Start of INFORMATION

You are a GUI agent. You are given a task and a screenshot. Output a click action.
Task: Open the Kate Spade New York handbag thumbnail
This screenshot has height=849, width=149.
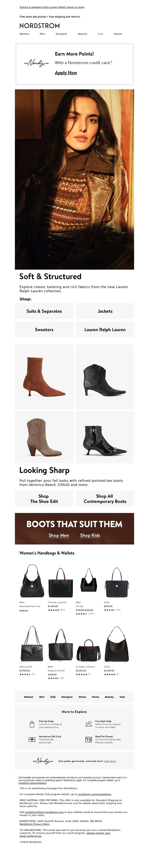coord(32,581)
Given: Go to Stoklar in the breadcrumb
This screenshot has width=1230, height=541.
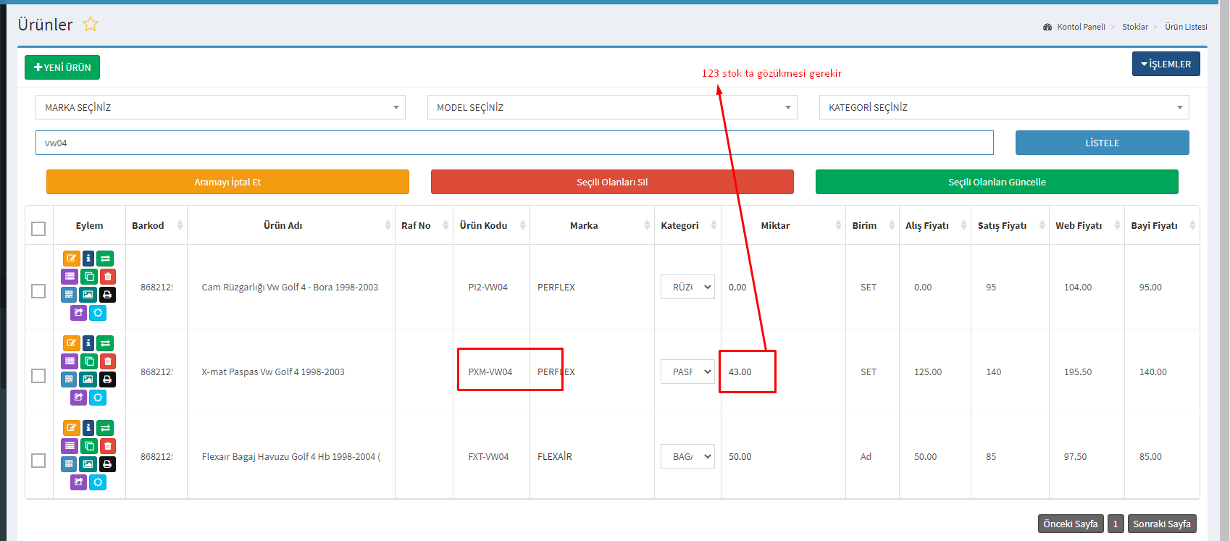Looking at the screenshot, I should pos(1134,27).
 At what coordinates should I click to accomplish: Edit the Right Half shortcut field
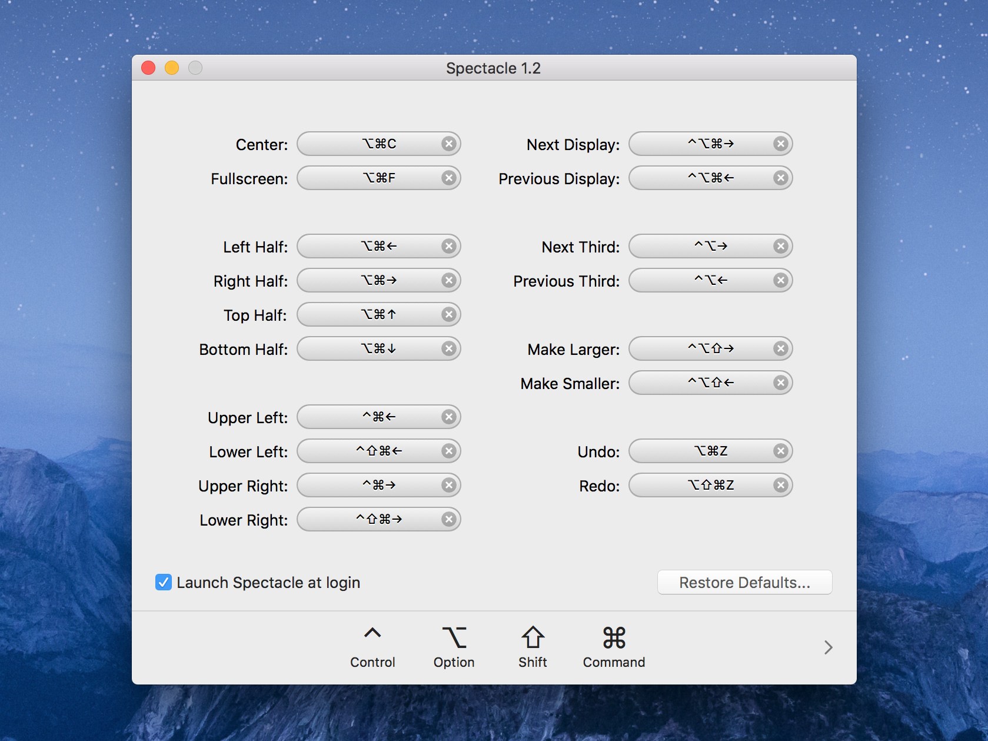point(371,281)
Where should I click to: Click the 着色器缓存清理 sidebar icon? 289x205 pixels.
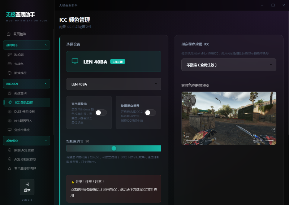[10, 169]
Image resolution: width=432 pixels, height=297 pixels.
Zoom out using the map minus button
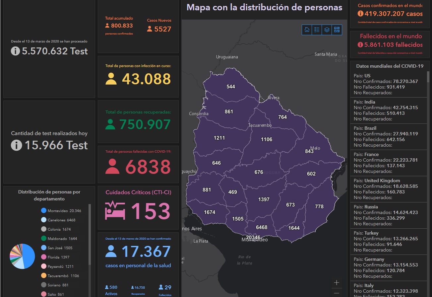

End of INFORMATION

# WHAT TO DO
Every line between the one containing "At what coordinates" and the last line of the data above, both included, should be copied exactly, but not the pictures.

# FINISHED EXERCISE
 At what coordinates should I click to accomplish: Edit the Right Half shortcut field
point(371,281)
Where should I click to: Click the 着色器缓存清理 sidebar icon? 289x205 pixels.
[10, 169]
Image resolution: width=432 pixels, height=297 pixels.
Zoom out using the map minus button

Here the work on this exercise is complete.